Tuesday, February 5, 2013

Old Art Journals Rediscovered: Palimpsest Journal

I title all of my art journals.  I don't really know why.  Perhaps simply because it serves as an easier way to remember and refer to them rather than saying "number three" or "number four."  I titled this journal, my fourth completed art journal, Palimpsest: An Art Journal, because I was recycling it from a notebook I had used before.  The word palimpsest actually refers to a parchment that has had its original writing removed to make way for a new text.  Because many pages of this journal have their previous notes showing through my backgrounds, I thought "palimpsest" would be a suitable title.  The journal itself is a mix including complex multi-layered pages as well as grids, mandalas, and even several pages that contain nothing but stickers.

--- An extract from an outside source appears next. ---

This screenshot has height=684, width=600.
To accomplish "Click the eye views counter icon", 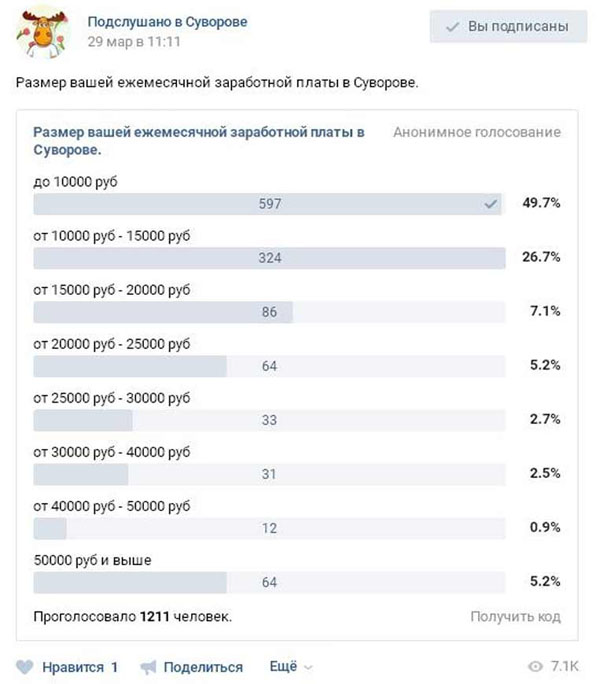I will coord(535,667).
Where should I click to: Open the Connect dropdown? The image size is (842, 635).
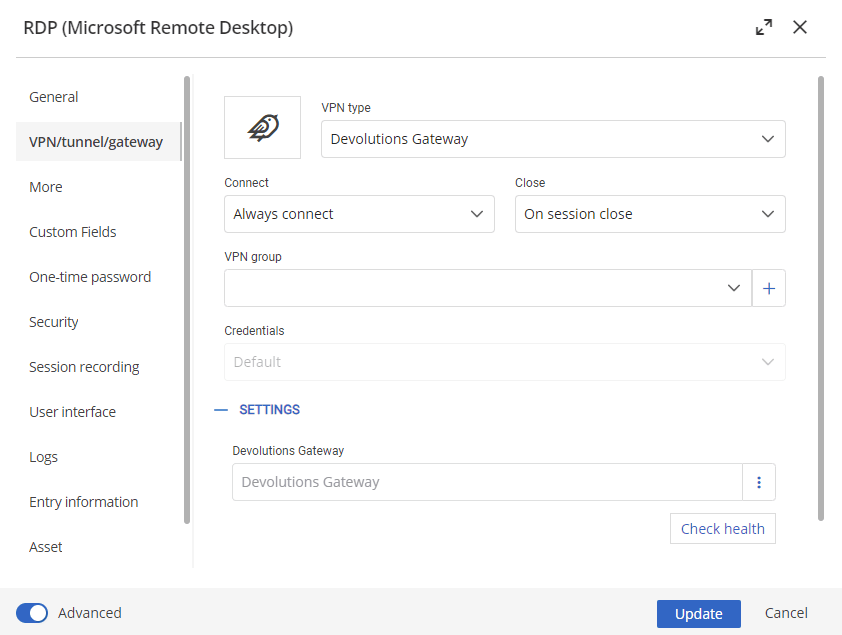click(359, 214)
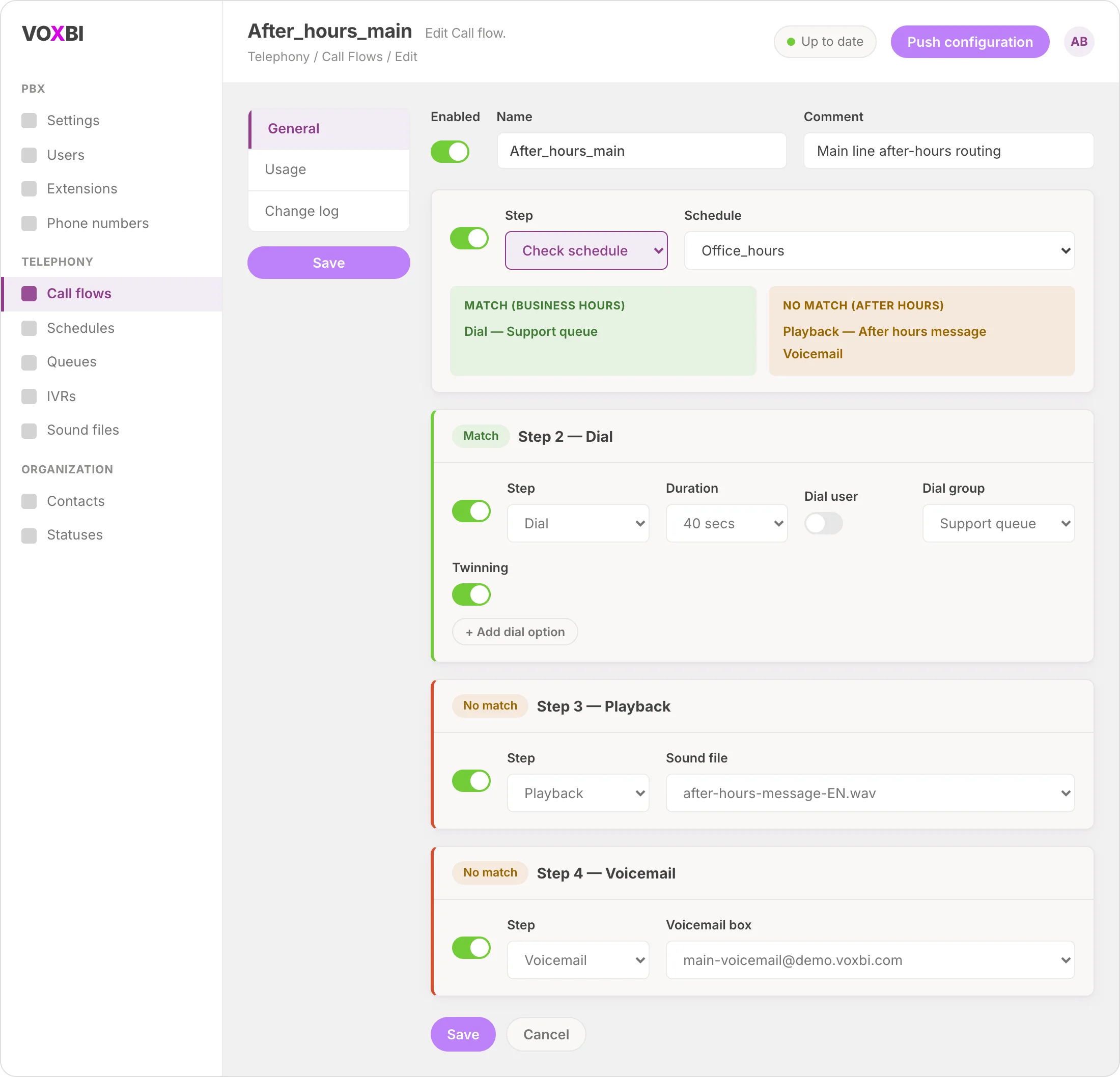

Despite the diversity of styles, it was easy to pick my favourite page spread.  On this page spread, I'm starting to shift toward a slightly simpler style.  These pages consist of little more than a collection of squares of paper collaged on a painted background and outlined with markers and gel pens, and one of my favourite quotes from Henry David Thoreau, that begins, suitably enough, with, "Simplicity, simplicity, simplicity!"  I really love the colours and textures that I collected in these paper scraps, because I usually do prefer muted colours over brighter shades.

Do you prefer simpler art journal pages, or more complex multi-layered pages?  What kinds of colours do you prefer to use?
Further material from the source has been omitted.